# How to make mashed potatoes



## Constance (Apr 5, 2008)

YouTube - Paul McCartney making mashed potatoes


----------



## CharlieD (Apr 6, 2008)

I knew he doesn't know how to sing or play gitar now I know he doesn't know how to make mash potato. But it was funny.


----------



## kitchenelf (Apr 6, 2008)

I'm speechless............. I will have to disagree with CharlieD - it wasn't even funny


----------



## Bilby (Apr 6, 2008)

Two things came to mind while I watched that - 
1) Thank goodness he is a vegetarian.

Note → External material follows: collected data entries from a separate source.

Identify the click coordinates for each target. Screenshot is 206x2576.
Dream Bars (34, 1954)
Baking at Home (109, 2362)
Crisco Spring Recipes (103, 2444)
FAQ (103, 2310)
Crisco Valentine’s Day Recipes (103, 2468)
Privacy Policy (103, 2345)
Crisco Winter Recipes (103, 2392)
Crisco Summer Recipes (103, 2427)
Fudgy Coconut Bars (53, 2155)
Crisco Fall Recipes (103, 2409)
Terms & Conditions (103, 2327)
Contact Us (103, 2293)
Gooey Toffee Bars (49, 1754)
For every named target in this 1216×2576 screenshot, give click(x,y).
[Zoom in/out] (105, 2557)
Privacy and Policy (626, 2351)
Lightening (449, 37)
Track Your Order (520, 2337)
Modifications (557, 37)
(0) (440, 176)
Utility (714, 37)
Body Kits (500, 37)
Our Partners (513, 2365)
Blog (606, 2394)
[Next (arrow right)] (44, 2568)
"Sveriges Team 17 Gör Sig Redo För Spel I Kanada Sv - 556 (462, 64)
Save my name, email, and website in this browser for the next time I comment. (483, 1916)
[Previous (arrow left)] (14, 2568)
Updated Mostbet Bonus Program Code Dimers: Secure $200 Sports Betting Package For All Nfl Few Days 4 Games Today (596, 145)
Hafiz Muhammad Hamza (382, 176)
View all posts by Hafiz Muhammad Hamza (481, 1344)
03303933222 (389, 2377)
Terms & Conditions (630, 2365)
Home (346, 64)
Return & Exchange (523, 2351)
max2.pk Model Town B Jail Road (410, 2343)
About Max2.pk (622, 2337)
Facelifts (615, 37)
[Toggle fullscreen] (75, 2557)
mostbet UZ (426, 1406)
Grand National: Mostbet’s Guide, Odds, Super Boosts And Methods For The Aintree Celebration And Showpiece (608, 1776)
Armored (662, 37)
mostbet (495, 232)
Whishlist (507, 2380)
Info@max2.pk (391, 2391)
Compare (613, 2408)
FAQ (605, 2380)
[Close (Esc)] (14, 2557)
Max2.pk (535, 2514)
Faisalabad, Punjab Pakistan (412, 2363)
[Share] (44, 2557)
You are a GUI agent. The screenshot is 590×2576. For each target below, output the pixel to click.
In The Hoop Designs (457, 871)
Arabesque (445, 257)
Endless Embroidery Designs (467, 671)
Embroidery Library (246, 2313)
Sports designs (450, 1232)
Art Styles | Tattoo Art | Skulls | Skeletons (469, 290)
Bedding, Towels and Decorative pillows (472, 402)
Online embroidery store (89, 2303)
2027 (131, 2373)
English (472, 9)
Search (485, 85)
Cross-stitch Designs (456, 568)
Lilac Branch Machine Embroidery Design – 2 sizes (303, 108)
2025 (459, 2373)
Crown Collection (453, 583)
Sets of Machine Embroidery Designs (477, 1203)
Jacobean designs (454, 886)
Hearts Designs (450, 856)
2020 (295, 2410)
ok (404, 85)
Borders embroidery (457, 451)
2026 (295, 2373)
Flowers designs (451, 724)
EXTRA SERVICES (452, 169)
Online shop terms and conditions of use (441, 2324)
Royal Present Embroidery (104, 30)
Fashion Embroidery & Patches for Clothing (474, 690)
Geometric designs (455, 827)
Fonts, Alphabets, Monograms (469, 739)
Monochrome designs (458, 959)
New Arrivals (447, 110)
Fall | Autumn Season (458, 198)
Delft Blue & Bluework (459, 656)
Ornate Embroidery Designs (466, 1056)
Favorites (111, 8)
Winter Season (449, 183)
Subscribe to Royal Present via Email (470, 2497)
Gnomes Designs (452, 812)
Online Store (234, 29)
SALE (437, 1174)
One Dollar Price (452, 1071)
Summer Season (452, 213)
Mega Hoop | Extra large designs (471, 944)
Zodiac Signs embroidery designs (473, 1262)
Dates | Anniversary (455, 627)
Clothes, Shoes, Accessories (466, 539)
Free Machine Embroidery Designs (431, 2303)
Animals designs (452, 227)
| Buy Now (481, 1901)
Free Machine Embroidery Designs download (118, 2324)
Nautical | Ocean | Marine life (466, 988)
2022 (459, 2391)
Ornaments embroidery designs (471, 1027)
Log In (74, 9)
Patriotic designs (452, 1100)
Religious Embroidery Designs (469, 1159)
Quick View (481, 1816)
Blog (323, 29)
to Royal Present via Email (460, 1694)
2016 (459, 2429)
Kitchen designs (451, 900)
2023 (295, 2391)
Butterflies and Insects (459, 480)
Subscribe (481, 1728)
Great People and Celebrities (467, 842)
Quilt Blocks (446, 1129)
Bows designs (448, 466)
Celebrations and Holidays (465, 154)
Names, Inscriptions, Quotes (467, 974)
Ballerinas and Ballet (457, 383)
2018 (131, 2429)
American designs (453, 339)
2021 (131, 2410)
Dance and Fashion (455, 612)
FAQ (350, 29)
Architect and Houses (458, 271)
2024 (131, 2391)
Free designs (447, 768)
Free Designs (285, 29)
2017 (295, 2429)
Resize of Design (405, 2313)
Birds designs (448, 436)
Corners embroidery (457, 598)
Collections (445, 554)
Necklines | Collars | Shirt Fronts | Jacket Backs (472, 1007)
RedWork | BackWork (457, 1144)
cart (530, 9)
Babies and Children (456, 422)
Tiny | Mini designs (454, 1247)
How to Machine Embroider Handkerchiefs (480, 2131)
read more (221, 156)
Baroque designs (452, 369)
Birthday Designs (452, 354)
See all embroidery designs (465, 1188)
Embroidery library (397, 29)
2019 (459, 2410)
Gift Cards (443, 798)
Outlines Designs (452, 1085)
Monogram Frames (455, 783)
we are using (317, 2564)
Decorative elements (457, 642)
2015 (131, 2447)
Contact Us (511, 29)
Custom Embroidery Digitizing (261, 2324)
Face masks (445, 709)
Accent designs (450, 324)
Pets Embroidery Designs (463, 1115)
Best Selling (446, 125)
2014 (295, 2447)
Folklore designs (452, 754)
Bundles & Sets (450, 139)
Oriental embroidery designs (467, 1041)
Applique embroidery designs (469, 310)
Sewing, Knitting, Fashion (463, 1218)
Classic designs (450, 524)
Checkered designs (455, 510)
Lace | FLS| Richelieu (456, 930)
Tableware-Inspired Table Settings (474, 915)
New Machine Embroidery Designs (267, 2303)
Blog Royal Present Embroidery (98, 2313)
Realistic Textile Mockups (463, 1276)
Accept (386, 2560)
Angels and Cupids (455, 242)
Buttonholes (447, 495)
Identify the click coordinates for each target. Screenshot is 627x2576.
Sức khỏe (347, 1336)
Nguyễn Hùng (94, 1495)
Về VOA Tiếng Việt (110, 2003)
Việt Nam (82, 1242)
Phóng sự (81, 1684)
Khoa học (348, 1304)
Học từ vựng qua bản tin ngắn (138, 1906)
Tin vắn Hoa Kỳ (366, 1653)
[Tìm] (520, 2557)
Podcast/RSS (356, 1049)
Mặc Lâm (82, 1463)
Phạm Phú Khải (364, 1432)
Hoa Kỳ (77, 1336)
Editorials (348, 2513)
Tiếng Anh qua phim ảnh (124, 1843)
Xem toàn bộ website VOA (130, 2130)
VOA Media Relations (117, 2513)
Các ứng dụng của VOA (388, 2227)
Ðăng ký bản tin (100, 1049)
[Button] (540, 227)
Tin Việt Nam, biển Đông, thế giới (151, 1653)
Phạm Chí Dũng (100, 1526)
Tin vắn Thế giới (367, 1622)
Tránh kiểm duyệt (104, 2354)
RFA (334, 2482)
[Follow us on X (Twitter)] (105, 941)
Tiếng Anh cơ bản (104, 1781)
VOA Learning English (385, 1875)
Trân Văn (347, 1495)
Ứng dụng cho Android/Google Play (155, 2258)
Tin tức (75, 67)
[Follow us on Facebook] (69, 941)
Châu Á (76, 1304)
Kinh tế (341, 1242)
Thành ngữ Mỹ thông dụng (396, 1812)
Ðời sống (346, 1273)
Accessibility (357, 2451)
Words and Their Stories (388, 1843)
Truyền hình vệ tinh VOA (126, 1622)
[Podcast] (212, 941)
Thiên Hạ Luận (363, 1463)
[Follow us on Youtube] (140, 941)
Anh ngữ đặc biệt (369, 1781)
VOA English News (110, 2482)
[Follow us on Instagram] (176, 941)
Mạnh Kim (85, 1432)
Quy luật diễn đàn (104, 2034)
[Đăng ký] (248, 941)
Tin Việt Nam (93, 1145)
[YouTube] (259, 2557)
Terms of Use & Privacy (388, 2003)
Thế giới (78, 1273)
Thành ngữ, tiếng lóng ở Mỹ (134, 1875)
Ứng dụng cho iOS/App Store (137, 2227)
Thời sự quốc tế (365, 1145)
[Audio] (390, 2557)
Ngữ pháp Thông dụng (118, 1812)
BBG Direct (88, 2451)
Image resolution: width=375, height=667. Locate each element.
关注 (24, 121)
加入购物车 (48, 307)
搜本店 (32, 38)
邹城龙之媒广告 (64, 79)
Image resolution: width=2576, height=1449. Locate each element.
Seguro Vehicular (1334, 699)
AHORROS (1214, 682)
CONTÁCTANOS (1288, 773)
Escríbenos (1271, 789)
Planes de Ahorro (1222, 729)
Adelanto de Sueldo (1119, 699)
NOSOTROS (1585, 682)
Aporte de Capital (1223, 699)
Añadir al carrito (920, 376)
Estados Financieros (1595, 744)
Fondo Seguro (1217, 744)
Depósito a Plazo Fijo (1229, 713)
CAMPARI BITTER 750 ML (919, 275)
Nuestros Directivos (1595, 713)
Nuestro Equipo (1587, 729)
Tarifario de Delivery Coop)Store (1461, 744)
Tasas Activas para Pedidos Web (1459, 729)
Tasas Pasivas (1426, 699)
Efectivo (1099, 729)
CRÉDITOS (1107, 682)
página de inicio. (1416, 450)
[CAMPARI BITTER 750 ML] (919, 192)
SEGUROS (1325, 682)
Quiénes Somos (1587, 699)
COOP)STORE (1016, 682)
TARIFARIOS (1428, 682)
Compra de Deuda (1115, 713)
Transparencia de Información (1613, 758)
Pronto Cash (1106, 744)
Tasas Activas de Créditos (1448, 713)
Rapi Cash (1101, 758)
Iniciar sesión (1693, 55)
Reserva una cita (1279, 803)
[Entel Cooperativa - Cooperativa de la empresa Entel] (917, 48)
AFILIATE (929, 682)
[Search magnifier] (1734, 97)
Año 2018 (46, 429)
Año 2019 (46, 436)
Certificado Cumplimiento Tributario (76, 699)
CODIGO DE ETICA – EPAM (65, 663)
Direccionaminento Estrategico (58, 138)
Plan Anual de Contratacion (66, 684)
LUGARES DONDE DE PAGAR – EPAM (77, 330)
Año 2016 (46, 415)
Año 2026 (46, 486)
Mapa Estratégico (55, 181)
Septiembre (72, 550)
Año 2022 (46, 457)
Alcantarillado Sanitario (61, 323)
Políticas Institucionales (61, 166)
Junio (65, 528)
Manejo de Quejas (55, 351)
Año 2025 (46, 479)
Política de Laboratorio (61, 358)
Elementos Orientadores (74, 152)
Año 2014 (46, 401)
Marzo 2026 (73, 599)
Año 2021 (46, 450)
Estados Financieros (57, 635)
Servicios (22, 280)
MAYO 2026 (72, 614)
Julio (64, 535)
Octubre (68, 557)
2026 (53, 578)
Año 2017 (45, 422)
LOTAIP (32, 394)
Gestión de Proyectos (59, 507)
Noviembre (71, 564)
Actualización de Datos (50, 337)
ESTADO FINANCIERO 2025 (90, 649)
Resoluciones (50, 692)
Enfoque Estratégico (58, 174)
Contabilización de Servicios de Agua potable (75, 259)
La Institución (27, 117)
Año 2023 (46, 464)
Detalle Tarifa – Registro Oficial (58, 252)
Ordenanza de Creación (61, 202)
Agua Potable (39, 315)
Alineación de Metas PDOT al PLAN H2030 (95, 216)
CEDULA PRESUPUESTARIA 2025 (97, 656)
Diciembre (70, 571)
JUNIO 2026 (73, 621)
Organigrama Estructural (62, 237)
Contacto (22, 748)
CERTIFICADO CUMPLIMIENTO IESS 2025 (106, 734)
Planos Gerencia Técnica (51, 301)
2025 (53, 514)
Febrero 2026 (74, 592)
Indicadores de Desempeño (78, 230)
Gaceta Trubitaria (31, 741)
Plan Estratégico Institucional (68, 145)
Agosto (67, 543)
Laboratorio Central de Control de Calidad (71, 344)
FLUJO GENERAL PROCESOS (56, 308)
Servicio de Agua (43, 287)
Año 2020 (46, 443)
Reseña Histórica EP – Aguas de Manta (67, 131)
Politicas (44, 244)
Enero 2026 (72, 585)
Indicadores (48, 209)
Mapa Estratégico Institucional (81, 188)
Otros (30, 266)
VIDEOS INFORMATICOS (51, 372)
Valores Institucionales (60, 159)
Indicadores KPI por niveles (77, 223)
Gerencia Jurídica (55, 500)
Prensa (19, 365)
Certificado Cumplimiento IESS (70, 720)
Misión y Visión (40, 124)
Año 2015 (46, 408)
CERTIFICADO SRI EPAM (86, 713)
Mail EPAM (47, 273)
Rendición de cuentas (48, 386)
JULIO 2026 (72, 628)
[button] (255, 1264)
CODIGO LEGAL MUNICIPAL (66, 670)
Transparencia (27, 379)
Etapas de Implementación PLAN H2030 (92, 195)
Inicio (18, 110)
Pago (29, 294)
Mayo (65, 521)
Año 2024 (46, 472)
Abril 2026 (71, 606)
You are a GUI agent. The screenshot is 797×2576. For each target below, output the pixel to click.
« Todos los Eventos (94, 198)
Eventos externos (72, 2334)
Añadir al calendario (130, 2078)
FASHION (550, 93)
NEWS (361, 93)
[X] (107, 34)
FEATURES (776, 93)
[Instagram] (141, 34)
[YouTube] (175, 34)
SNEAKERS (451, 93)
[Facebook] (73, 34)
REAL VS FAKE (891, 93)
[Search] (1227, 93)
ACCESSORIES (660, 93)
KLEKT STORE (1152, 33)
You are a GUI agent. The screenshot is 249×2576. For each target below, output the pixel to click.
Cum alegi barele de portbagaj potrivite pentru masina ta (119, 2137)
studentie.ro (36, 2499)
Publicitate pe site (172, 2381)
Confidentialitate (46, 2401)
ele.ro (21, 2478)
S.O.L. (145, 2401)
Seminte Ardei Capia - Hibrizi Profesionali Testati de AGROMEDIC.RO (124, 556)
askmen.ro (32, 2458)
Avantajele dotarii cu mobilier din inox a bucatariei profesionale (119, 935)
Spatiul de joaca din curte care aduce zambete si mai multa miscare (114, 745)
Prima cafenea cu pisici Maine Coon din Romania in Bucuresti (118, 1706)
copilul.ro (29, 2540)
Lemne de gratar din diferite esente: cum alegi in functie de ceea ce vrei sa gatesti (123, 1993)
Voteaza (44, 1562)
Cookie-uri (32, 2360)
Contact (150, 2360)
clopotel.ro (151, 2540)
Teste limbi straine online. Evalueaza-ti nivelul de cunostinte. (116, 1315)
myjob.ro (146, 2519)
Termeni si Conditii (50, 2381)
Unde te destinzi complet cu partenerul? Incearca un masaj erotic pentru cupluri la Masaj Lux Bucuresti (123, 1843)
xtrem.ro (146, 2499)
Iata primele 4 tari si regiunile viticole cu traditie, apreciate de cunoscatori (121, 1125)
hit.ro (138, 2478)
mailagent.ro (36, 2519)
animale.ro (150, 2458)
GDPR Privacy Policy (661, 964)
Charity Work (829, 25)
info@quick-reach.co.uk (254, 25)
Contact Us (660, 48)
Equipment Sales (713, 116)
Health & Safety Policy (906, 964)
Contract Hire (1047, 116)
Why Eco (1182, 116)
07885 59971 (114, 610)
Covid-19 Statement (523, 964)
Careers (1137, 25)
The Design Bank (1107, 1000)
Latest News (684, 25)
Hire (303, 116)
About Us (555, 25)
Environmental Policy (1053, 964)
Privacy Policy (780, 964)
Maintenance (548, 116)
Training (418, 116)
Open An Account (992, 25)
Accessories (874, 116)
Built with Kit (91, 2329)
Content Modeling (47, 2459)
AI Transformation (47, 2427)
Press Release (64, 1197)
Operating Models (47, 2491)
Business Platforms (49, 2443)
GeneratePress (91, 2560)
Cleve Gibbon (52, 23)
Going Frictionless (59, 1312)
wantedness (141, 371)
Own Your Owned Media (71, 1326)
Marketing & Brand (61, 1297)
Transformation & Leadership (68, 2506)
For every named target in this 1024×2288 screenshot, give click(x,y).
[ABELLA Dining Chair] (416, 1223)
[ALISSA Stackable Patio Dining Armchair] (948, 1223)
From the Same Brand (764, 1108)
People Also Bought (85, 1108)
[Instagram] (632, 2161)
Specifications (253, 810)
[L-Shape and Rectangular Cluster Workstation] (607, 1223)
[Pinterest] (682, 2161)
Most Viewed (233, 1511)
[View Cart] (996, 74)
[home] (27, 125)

Imagine him butchering meat like the veges!
2) Now I know why he and Heather Mills REALLY broke up!!


----------



## Finmar001 (Apr 6, 2008)

It is very easy to make mashed potatoes


----------



## Katie H (Apr 6, 2008)

The piece was at least 9 minutes too long.  It's mashed potatoes for goodness' sake.


----------



## CharlieD (Apr 6, 2008)

kitchenelf said:


> I'm speechless............. I will have to disagree with CharlieD - it wasn't even funny


 
It was funny not because he was trying tomake it funny, but rather because it was so pathetic.


----------



## RPMcMurphy (Apr 6, 2008)

I like the most recent article cooks illustrated had just a LITTLE better for some reason.....


----------



## Constance (Apr 6, 2008)

Well, I just thought you all might get a kick out of it. It's Paul MacCartney, for goodness sake. 
Oh well.


----------



## kitchenelf (Apr 6, 2008)

We're not saying we didn't like it - I think we're all wondering why he even did it.  I'm seriously glad he has all his fingers after demonstrating how to cut that onion 

This was NOTHING against you posting this - not at all!  

Charlie - OH!!  sad/funny


----------



## pacanis (Apr 6, 2008)

kitchenelf said:


> We're not saying we didn't like it - I think we're all wondering why he even did it. ......


 
I was thinking he did it because his divorce is hitting him harder than he thought.


----------



## RPMcMurphy (Apr 6, 2008)

I thought he did it because his ex-wife couldn't







OHHHH you guys were talking about the FOOD!


----------



## AMSeccia (Apr 6, 2008)

that was hilarious ... no idea he had such a personality!


----------



## Constance (Apr 6, 2008)

kitchenelf said:


> We're not saying we didn't like it - I think we're all wondering why he even did it. /quote]
> 
> He made this shortly after his first wife died. He mentioned her a couple of times...I think he was missing her terribly. People handle their grief in different ways.


----------



## amber (Apr 6, 2008)

I definitely clenched my teeth when he cut the onion and the potatoes, geez I thought he would lose a finger!  Cute though, thanks for posting it Constance.  I have Linda McCartney's cookbook.


----------



## suziquzie (Apr 7, 2008)

Too much Lucy in the Sky with Diamonds in his past maybe?
Goofball. It was cute!


----------



## Marko (Apr 7, 2008)

Charlie:

I wish I could make as much money doing something I couldn't do well as you say he did singing and playing guitar.

Marko


----------



## CharlieD (Apr 8, 2008)

Making money is a difrent story. He could easily share his money with you, me and quite few more people and all of us would live pretty rich life if he did.


----------



## Robo410 (Apr 8, 2008)

all my luvin', can't redeem this recipe...


----------